Firstly, there’s some flexibility in the size of the deal. The bailout was reported to be worth £1.6 billion, significantly less than the £1.9 billion that TfL wanted. In his letter, Shapps spells it out: “To the extent that the actual funding shortfall is greater or lesser than £1.6bn then the amount of Extraordinary Grant and TfL borrowing will increase pro rata, up to a maximum of £1.9bn in aggregate or reduce pro rata accordingly”. 

To put that in English, London’s transport network will not be grinding to a halt because the government didn’t believe TfL about how much money it would need. Up to a point, the money will be available without further negotiations.

The second big takeaway from these board papers is that negotiations will be going on anyway. This bail out is meant to keep TfL rolling until 17 October; but because the agency gets around three-quarters of its revenues from fares, and because the pandemic means fares are likely to be depressed for the foreseeable future, it’s not clear what is meant to happen after that. Social distancing, the board papers note, means that the network will only be able to handle 13 to 20% of normal passenger numbers, even when every service is running.


Shapps’ letter doesn’t answer this question, but it does at least give a sense of when an answer may be forthcoming. It promises “an immediate and broad ranging government-led review of TfL’s future financial position and future financial structure”, which will publish detailed recommendations by the end of August. That will take in fares, operating efficiencies, capital expenditure, “the current fiscal devolution arrangements” – basically, everything. 

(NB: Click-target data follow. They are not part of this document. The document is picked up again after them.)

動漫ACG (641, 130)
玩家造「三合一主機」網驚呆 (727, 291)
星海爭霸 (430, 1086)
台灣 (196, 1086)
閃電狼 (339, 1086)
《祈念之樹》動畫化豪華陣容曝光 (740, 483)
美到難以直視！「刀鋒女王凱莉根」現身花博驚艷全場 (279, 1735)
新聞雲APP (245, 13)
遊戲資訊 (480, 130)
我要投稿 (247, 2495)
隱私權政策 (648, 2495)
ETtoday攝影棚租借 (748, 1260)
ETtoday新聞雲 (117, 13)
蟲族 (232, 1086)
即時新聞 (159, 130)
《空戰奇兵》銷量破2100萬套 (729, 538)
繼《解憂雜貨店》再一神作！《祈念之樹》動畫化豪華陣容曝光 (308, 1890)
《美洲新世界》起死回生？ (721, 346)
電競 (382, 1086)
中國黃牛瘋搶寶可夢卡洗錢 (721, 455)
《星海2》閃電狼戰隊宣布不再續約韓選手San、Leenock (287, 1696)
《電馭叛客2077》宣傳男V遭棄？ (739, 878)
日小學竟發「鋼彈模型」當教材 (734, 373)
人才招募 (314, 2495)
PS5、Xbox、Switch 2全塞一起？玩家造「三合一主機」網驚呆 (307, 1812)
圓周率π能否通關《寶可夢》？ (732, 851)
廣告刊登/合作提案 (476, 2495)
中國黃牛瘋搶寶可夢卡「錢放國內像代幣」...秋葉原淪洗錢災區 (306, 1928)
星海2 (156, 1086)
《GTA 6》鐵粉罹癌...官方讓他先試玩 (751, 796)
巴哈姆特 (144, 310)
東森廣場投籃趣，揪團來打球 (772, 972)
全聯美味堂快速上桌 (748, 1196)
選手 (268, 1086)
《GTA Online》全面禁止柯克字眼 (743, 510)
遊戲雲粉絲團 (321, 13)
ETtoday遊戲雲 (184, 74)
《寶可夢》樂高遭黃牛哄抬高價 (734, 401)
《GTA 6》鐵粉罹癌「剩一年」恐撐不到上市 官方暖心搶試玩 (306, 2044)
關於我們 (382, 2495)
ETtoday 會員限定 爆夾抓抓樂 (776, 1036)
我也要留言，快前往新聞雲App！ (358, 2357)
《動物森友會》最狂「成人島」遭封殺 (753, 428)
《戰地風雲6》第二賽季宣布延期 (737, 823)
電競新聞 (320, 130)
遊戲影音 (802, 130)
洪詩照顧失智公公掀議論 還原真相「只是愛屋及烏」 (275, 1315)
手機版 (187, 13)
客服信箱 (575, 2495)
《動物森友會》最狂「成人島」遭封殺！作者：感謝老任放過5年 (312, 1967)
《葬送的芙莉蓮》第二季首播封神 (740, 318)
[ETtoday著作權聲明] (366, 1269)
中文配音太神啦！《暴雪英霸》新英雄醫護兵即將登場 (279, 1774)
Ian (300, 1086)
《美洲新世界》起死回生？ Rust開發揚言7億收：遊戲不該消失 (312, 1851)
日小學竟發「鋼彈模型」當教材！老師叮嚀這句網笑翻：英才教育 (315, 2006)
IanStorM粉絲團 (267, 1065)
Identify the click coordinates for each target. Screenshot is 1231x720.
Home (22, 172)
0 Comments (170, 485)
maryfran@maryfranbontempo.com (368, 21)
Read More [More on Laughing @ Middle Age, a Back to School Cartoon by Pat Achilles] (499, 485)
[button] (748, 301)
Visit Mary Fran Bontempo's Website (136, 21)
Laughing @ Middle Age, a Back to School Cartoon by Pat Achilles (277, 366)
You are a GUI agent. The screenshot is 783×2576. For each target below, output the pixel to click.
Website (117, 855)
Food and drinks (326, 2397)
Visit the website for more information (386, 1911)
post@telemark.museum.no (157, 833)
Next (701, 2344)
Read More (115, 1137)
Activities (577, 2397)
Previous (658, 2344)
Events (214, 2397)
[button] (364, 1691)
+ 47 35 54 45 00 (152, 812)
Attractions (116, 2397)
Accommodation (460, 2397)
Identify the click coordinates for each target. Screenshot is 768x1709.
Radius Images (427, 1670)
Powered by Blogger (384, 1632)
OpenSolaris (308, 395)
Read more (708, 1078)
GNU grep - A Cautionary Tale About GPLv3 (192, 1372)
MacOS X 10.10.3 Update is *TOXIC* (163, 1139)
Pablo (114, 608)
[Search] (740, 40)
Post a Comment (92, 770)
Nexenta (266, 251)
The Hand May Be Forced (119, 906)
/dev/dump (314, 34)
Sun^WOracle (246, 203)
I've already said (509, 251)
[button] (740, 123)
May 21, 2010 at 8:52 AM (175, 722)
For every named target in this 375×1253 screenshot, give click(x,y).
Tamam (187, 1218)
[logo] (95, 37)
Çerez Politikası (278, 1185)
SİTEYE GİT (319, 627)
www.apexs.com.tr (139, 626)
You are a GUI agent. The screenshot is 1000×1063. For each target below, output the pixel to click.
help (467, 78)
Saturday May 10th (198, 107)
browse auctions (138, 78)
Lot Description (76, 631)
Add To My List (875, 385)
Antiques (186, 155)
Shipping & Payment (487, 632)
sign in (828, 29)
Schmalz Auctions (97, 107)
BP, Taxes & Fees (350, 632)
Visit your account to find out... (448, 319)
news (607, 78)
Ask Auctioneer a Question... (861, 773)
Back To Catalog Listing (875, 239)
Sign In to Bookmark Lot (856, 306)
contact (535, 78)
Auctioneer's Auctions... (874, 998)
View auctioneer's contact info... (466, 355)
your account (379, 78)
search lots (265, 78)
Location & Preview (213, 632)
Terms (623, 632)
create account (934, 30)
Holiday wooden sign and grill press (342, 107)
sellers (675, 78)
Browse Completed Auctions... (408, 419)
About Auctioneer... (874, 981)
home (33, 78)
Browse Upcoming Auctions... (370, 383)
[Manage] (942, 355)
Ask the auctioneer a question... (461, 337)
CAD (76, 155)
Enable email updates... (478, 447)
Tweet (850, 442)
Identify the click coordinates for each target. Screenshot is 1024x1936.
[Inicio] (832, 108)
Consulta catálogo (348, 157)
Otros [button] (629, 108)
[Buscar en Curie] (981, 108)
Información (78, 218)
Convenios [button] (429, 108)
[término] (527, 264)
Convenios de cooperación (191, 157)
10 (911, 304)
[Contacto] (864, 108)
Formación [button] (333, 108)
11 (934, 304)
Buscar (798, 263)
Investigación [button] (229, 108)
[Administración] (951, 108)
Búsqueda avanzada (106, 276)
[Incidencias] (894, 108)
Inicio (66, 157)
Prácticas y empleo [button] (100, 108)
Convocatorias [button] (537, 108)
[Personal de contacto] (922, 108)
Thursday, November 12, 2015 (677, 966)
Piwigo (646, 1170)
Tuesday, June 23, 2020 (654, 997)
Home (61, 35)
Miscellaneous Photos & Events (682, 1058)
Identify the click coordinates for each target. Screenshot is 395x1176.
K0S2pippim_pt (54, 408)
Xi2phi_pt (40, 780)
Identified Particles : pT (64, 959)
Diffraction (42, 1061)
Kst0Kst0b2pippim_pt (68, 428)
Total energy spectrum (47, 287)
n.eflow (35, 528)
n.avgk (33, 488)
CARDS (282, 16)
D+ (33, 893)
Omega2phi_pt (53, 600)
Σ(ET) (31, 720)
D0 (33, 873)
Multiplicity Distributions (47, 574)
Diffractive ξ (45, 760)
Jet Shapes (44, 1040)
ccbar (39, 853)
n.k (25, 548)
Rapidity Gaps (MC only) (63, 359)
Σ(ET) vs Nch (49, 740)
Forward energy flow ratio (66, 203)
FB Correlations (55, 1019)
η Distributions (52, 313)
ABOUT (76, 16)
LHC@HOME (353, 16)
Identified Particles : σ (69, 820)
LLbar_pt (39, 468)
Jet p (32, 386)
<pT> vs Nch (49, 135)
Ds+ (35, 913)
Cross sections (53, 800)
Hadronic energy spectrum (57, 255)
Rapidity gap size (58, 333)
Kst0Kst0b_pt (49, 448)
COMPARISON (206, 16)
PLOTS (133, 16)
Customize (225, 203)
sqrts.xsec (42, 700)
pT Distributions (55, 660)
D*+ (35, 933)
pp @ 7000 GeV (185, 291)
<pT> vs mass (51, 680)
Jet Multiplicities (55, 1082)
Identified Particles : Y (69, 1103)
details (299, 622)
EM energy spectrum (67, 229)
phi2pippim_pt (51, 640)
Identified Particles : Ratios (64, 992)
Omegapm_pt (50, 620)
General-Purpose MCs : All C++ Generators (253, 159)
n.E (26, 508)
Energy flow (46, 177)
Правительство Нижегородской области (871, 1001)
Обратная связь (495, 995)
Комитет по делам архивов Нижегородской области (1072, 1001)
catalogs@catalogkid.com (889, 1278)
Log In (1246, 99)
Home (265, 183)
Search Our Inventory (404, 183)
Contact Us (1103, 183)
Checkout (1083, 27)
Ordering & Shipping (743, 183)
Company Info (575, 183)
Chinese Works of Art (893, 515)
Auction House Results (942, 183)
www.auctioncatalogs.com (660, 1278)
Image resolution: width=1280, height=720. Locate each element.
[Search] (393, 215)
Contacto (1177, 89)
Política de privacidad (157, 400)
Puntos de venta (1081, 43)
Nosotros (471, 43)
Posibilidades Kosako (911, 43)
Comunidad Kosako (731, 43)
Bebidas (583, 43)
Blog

The third thing we leaned from that letter is that, to the first approximation, every change to London’s transport policy that is now being rushed through was an explicit condition of this deal. Segregated cycle lanes, pavement extensions and road closures? All in there. So are the suspension of free travel for people under 18, or free peak-hours travel for those over 60. So are increases in the level of the congestion charge.

Many of these changes may be unpopular, but we now know they are not being embraced by London’s mayor entirely on their own merit: They’re being pushed by the Department of Transport as a condition of receiving the bailout. No wonder Khan was miffed that the latter hadn’t been published.